Gerçekten önce annesini, sonra kardeşini ve altı ay içinde babasını kaybeden Ali Ercan ,babaannesi dışında sığınacağı bir yer bulamamıştır. Kimsesiz kalmıştır. Henüz sekiz yaşında yaşadığı bu derin acı ömrü boyunca onda travmalar yaratmış ve türkü olmuş saza yansımıştır.

Ali Ercan’ın sanat hayatını üçe ayırmak mümkündür. Birinci dönem Niğde ve çevresinde yöresel sanatçı olarak tanınır. İkinci dönemde ulusal alanda tanınmış ve popüler kültür ürünleri vermiştir. Üçüncü dönem ise İslami ürünler ve televizyon programlarının olduğu dönemdir.

1978 yılında gece hayatı ve alkol kullanmayı bırakan sanatçı ve hacca da gitmiştir. Alkol kullanmayı bıraktığı esnada “tövbe” isimli eserini yazmıştır. Bu dönemden sonra sürekli ilahi ve ezgi yazmaya başlamıştır.

2015 yılında eşi Nazire Ercan vefat eder ve yalnız yaşamaya başlamıştır.

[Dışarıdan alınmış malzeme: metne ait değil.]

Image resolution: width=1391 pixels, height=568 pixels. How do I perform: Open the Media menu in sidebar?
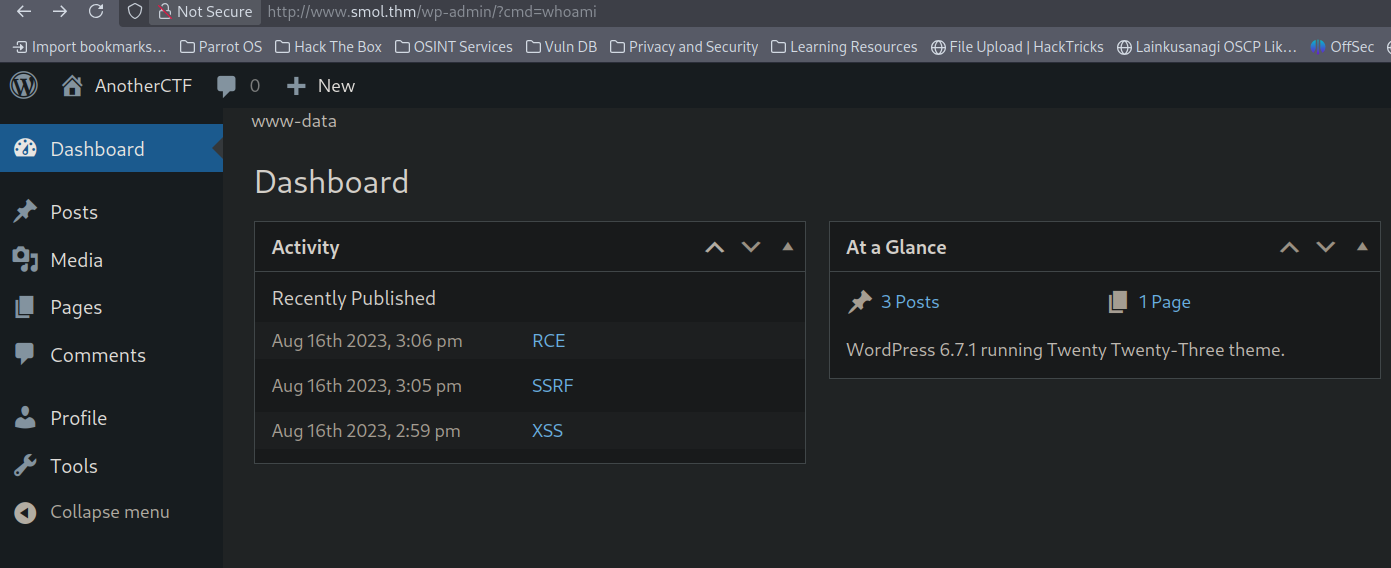[76, 260]
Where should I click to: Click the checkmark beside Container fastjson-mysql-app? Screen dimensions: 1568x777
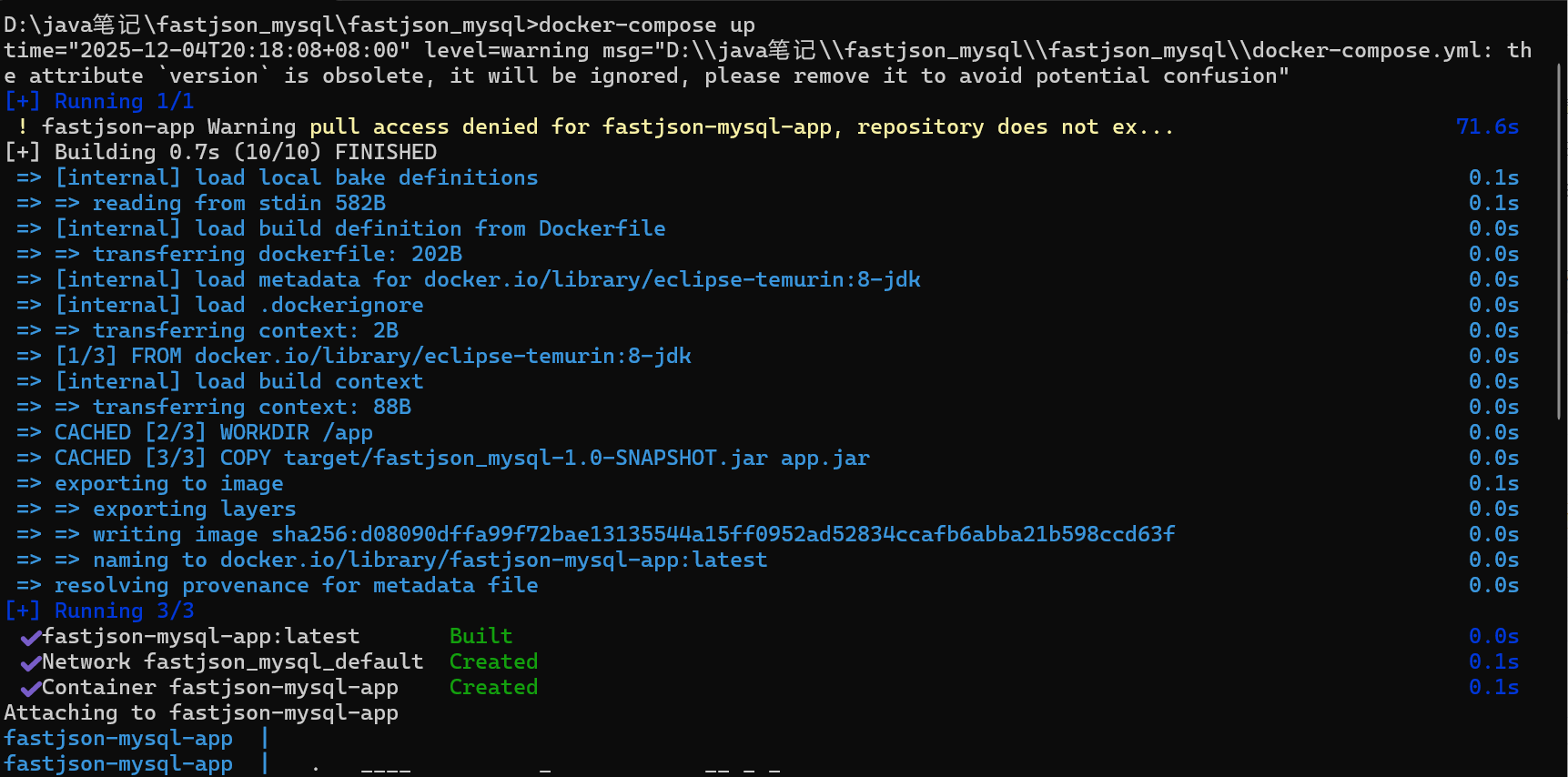[x=30, y=688]
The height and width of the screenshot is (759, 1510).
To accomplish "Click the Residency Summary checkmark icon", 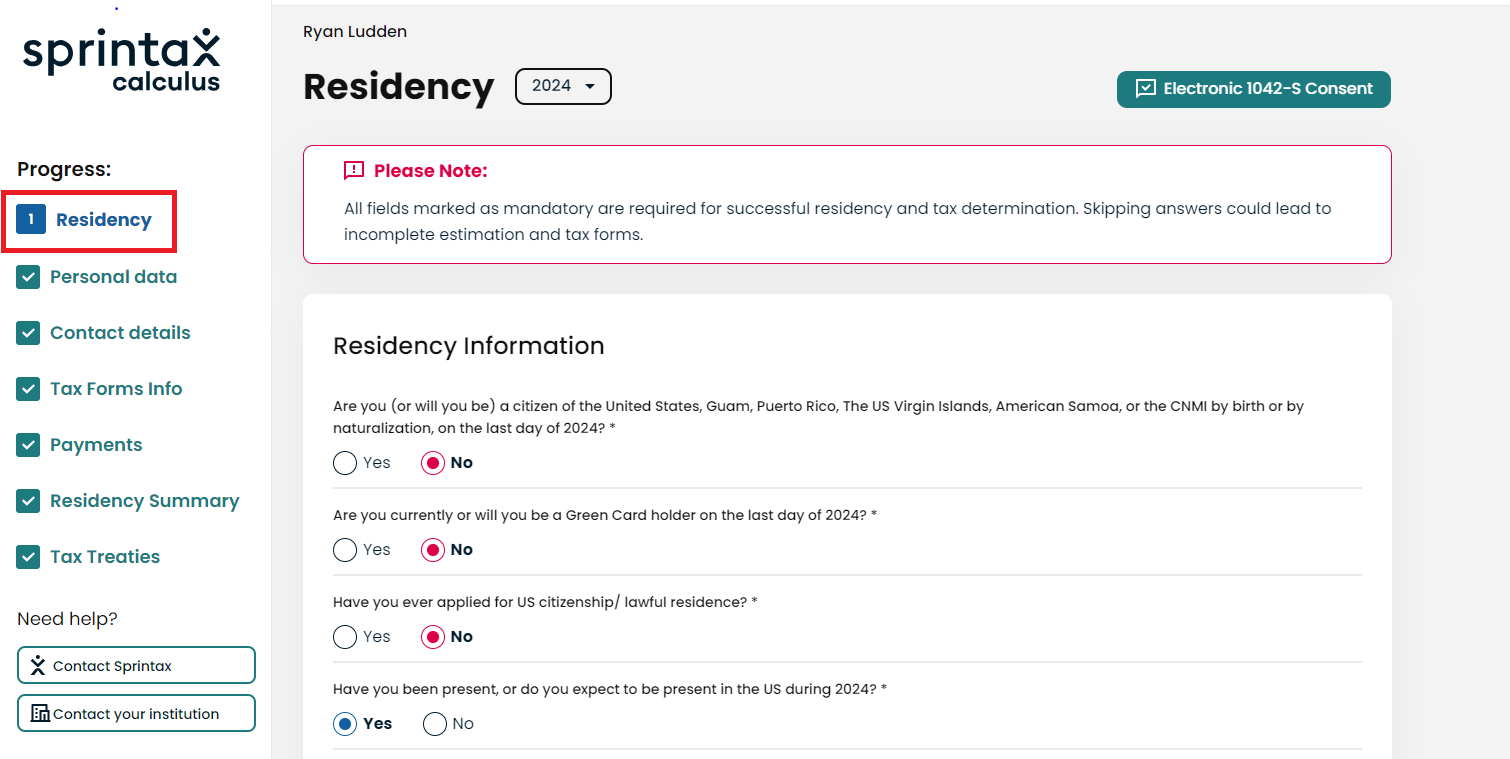I will 28,501.

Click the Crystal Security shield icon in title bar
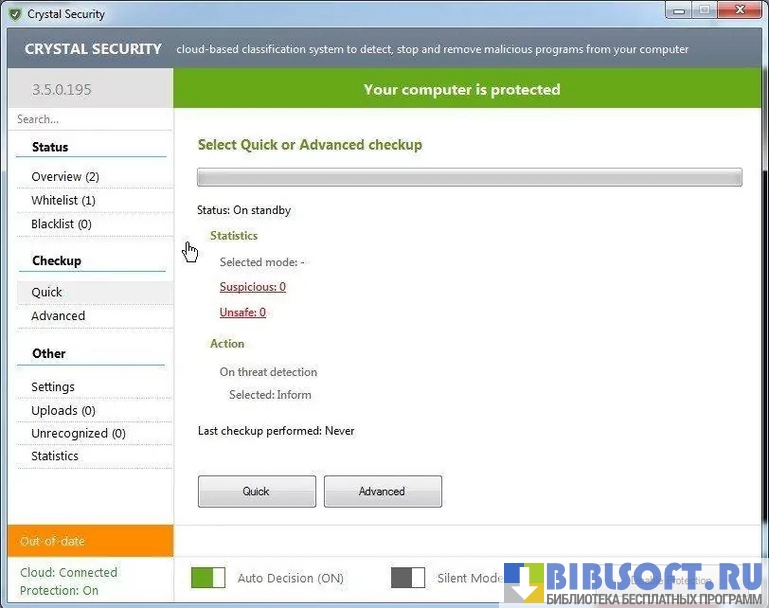tap(14, 14)
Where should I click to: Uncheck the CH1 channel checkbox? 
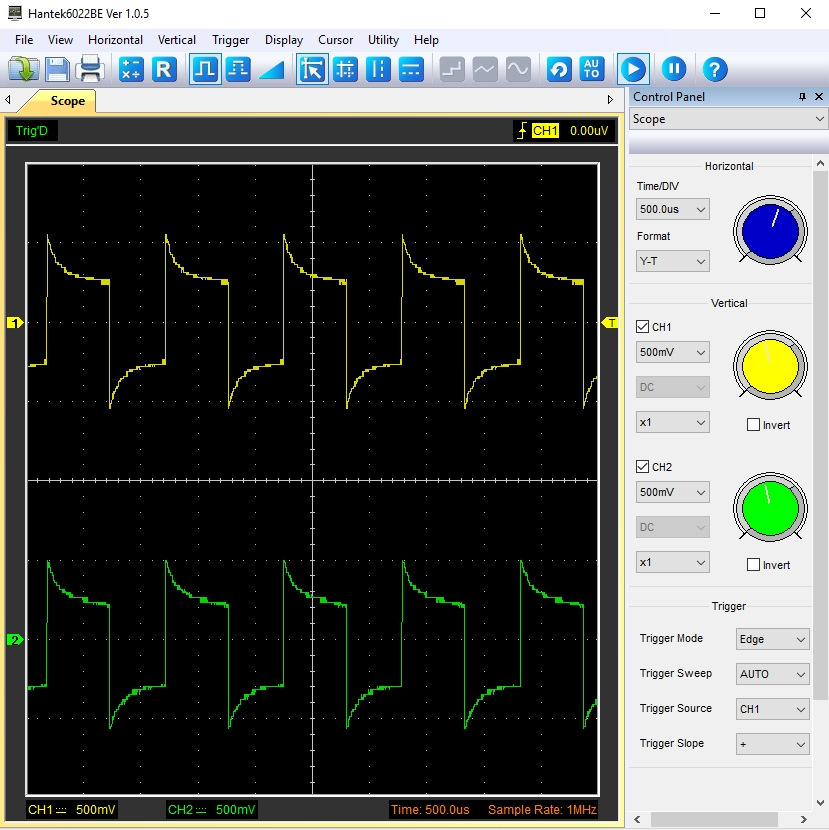click(x=643, y=326)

Balmumu heykeli Niğde Kent Müzesinde sergilenmektedir Kaleme aldığı altı adet kitabı vardır; “Karakaş Gözlerin Elmas”, “Niğde Türküleri” (1965), “Saz Öğretmeni” 1977, “Bağlama Öğrenme Metodu ve Sazımla Anadolu” (1981), “Tevbe ve Hac Dönüşü” (1982), “Dönüş” (1986), ve “Doyamadım Muhammed’e” (2005) dir.

Ali Ercan’ın ismi, Niğde de oturduğu sokak olan Sırali Mahallesi’ndeki Çeşmeli Sokak’a bir vefa borcu olarak verilmiştir.

Orta Anadolu’nun yanık sesi, Niğde türkülerinin unutulmaz sesi Ali Ercan gelecek kuşaklara unutulmaz eserler sunmaktadır.

Kaynakça

Sedat Çağlar 25.09.2024 Niğde Haber Gazetesi

Atılgan, Halil (2002). Geçmisten Günümüze Niğde Halk Müziği. Ankara: Kültür Bakanlığı Yay.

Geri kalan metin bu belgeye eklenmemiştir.